CVE-2026-24534 Overview
CVE-2026-24534 is a Missing Authorization vulnerability (CWE-862) affecting the uPress Booter plugin (booter-bots-crawlers-manager) for WordPress. This broken access control flaw allows attackers with low privileges to exploit incorrectly configured access control security levels, potentially gaining unauthorized access to plugin functionality and sensitive data.
Critical Impact
Authenticated attackers with minimal privileges can bypass authorization checks, potentially compromising site integrity, confidentiality, and availability through unauthorized access to bot and crawler management functions.
Affected Products
- uPress Booter (booter-bots-crawlers-manager) versions through 1.5.7
- WordPress sites using the affected plugin versions
Discovery Timeline
- 2026-01-23 - CVE-2026-24534 published to NVD
- 2026-01-26 - Last updated in NVD database
Technical Details for CVE-2026-24534
Vulnerability Analysis
This vulnerability stems from missing authorization checks within the Booter plugin's access control implementation. The plugin, designed to manage bots and crawlers accessing WordPress sites, fails to properly validate user permissions before allowing access to restricted functionality. This represents a classic broken access control vulnerability where security mechanisms are either absent or improperly implemented.
The attack can be initiated over the network without user interaction, though it does require low-level authentication (such as a subscriber account). Successful exploitation could result in complete compromise of the plugin's functionality, allowing unauthorized users to modify bot management settings, access sensitive configuration data, or disrupt the plugin's protective capabilities.
Root Cause
The root cause is improper implementation of authorization checks (CWE-862: Missing Authorization) within the plugin's codebase. The affected versions fail to verify that the authenticated user has sufficient privileges before processing requests to sensitive plugin functions. This architectural flaw allows users with minimal WordPress roles to access administrative functionality that should be restricted to higher-privileged accounts.
Attack Vector
The attack vector is network-based, requiring an authenticated session with low privileges (such as a WordPress subscriber account). An attacker would:
- Authenticate to the WordPress site with any valid low-privilege account
- Identify and access plugin endpoints that lack proper authorization checks
- Execute privileged operations without the required administrative permissions
- Potentially modify bot/crawler settings, access sensitive data, or disrupt plugin functionality
The vulnerability does not require user interaction and can be exploited with low attack complexity once authenticated access is obtained.

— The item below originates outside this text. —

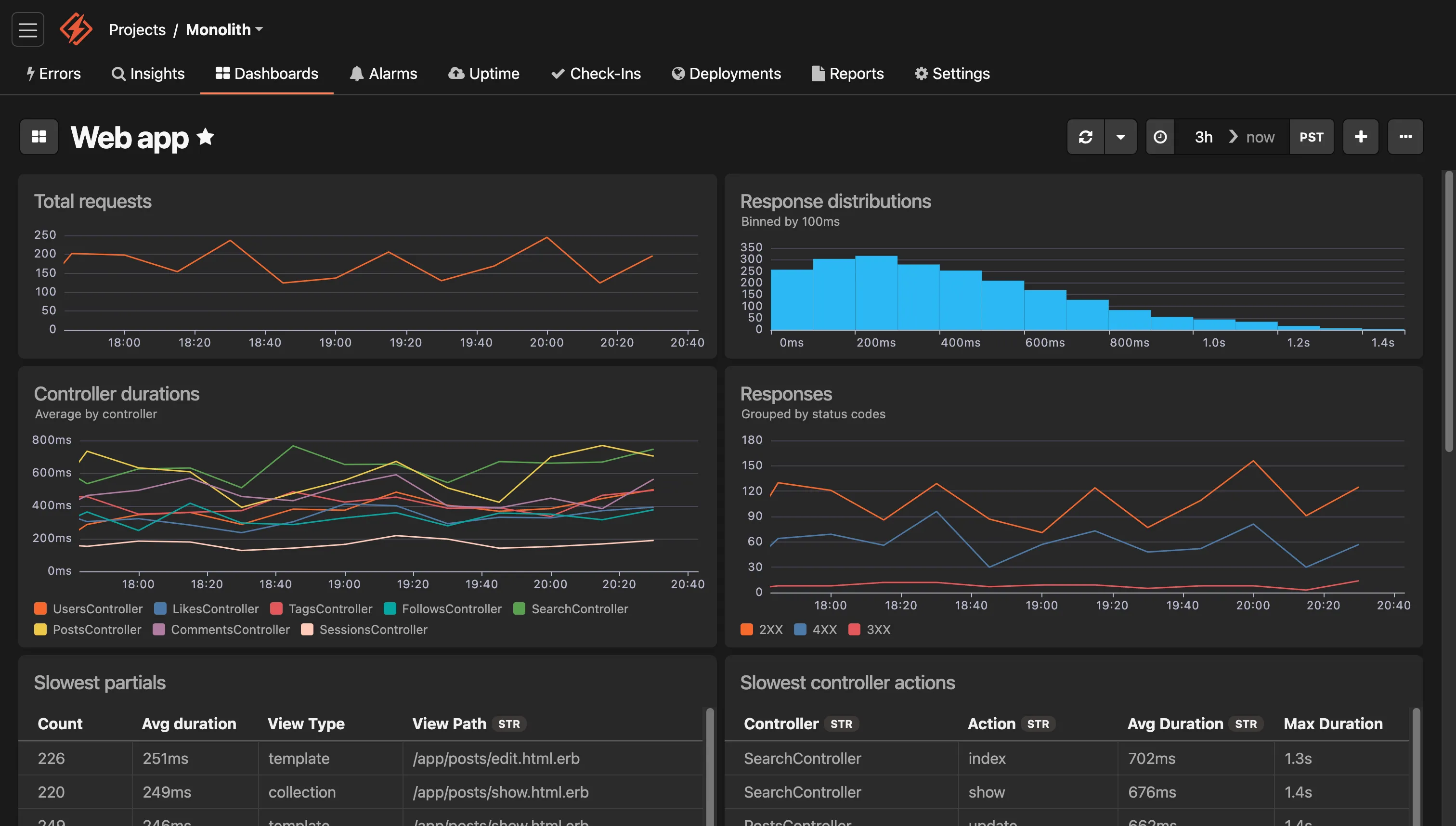Add a new dashboard panel with the plus button
The image size is (1456, 826).
pos(1361,137)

Detection Methods for CVE-2026-24534
Indicators of Compromise
- Unexpected changes to bot/crawler management settings by non-administrative users
- Audit logs showing low-privilege users accessing Booter plugin administrative endpoints
- Unusual WordPress user session activity targeting plugin-specific AJAX handlers or REST endpoints
- Configuration changes to the booter-bots-crawlers-manager plugin without corresponding administrative action
Detection Strategies
- Monitor WordPress audit logs for unauthorized access attempts to Booter plugin functions
- Implement file integrity monitoring for plugin configuration files
- Review user activity logs for subscribers or other low-privilege users accessing administrative plugin areas
- Deploy web application firewall rules to detect unusual POST requests to plugin endpoints
Monitoring Recommendations
- Enable comprehensive WordPress activity logging including plugin-level actions
- Configure alerts for configuration changes made by non-administrative user roles
- Implement real-time monitoring for plugin-related REST API and AJAX endpoint access
- Regularly audit user permissions and remove unnecessary accounts
How to Mitigate CVE-2026-24534
Immediate Actions Required
- Update the Booter (booter-bots-crawlers-manager) plugin to a patched version when available
- If no patch is available, consider temporarily deactivating the plugin until a fix is released
- Review and audit all user accounts, removing unnecessary low-privilege accounts
- Implement additional access control measures at the web server or WAF level
Patch Information
Organizations should monitor the Patchstack WordPress Vulnerability Report for updates on patches and remediation guidance. Contact uPress for vendor-specific patch availability and update the plugin to the latest version once a security fix is released.
Workarounds
- Temporarily deactivate the Booter plugin if not critical to site operations
- Restrict WordPress user registrations and remove unnecessary subscriber accounts
- Implement server-level access controls to limit plugin endpoint access to administrator IP addresses
- Use a Web Application Firewall (WAF) with rules to block unauthorized requests to the plugin's administrative functions
- Consider using a WordPress security plugin with additional access control hardening capabilities
# WordPress CLI: Check installed plugin version
wp plugin list --name=booter-bots-crawlers-manager --fields=name,version,status
# Deactivate the vulnerable plugin temporarily
wp plugin deactivate booter-bots-crawlers-manager
# Review and audit user accounts
wp user list --role=subscriber --fields=ID,user_login,user_email
Disclaimer: This content was generated using AI. While we strive for accuracy, please verify critical information with official sources.